[Saved data entries]
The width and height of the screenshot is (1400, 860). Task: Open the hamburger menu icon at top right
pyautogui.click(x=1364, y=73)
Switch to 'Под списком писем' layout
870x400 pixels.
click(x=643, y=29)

**About this exercise**
Every record here must be output exactly, word for word.

**Response area**
The width and height of the screenshot is (1400, 860). Task: Open the hamburger menu icon at top right
pyautogui.click(x=1364, y=73)
Switch to 'Под списком писем' layout
870x400 pixels.
click(x=643, y=29)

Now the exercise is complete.